A chilling process liquefies natural gas for shipment. A warming process returns it to a highly flammable gas product.

If LNG leaves a pressurized tank or pipe, it releases vapors into the atmosphere.

A mixture of gases containing 10 to 15 percent LNG vapor and 85 to 90 percent air is highly flammable.

On contact with water or soil, a single cubic foot of LNG will rapidly produce 620 to 630 cubic feet of natural gas.

For this reason, engineers try to design LNG facilities with special features for controlling spilled LNG and its associated vapors.

The government also establishes areas where a fire fed by LNG vapors could put people at risk.

At certain distances from an LNG site, residential structures or public gatherings are prohibited.

The government's regulations also require developers to have legal control over land and property in certain types of exclusion zones.

Weaver's Cove has asserted -- without any objections from federal regulators -- that vapors from a spill of the worst type would never leave the project site.

The developer's proposal calls for an embankment of earth around almost the entire facility, including the tank and certain places where LNG would be handled.

This is an area about 400 feet wide and 1,300 feet long.

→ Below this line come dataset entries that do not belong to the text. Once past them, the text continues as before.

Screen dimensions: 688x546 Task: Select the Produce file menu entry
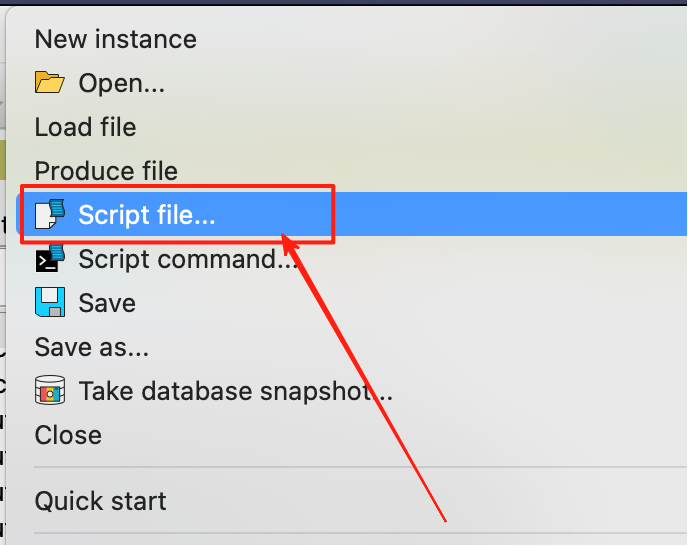point(106,171)
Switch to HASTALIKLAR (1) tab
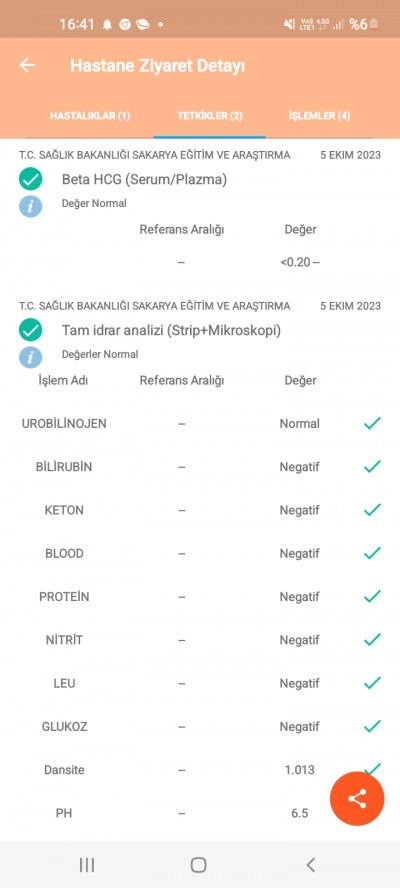Image resolution: width=400 pixels, height=888 pixels. [x=90, y=116]
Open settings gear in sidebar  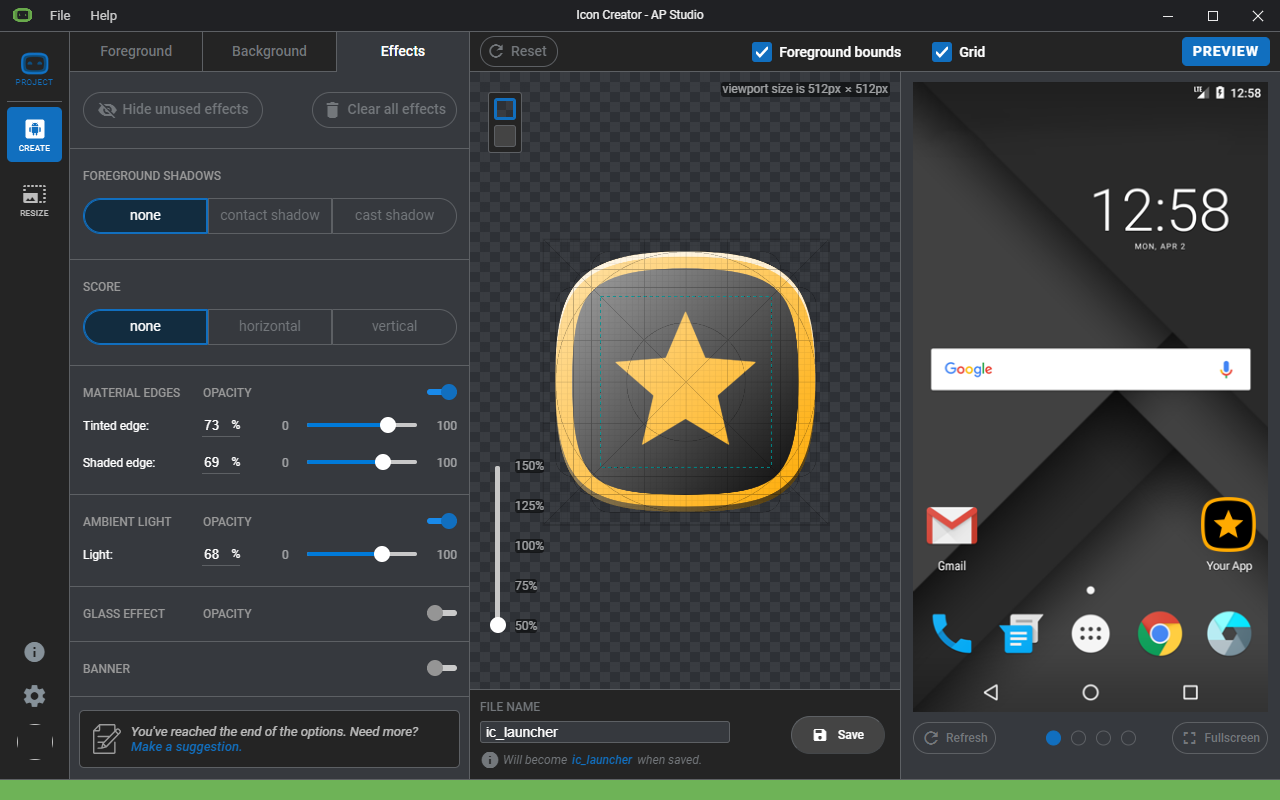(x=34, y=696)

The dike would be 15 feet tall -- high enough to contain the entire contents of the tank in an emergency.

Weaver's Cove says the dike would adequately contain any LNG vapors from three different types of hypothetical spills involving 98,900 gallons of LNG, 17,600 gallons and 4,350 gallons.

But Havens has vigorously contested this assertion.

In filings with regulators, and once again yesterday, Havens asserted that Weaver's Cove used a method specifically designed for assessing the spread of vapors from pools of LNG on the surface of water or some other flat area.

To make the correct calculation, the developers must use a method for assessing the spread of LNG vapors from an area surrounded by dikes, he said.

When they tried to rebut Havens' earlier criticisms last month, the developer's lawyers argued that the method he suggests is incomplete and was unavailable to Weaver's Cove LNG.

This seems to conflict with the federal regulators' preliminary review of the project.

Meanwhile, Havens is now citing a 1987 study that examined the containment of LNG vapors by a dike-type enclosure.

The study by Livermore National Laboratory found that flammable vapors escaped from an enclosure with barriers 10 meters high and traveled about 787 feet from the site.

Havens contends that it is "physically impossible for the gas to simply fill the impoundment space without mixing with air ..."

LNG vapors could travel about a half-mile from the site in Fall River, according to Havens' estimates.

He also provided an assessment of LNG spills on water that he performed using calculations and methods recommended by FERC in a report last spring.

In one example, about 3 million gallons of LNG spills onto the water from an LNG tanker ship carrying 33 million gallons of the product.

If the spilled LNG has escaped from a hole about 3 feet wide, flammable vapors from the spill can travel about 3.5 miles.

If something causes vapors at the spill to ignite, the heat is hot enough to inflict second-degree burns in 30 seconds as far as 2,100 feet away. If the hole in the ship is 16 feet, such burns are possible almost a mile away.

The developer challenges the potential for such an incident. The possibility is the subject of a continuing study at at Sandia National Laboratory, in New Mexico.

Havens argues that the possibility should be recognized at least until the study is complete.

"The questions I have raised have important implications for the safe siting of the Weaver's Cove project in Fall River," Havens said. "Indeed, I believe the questions raised are important to the public safety issues attending the siting of any LNG terminal in our country."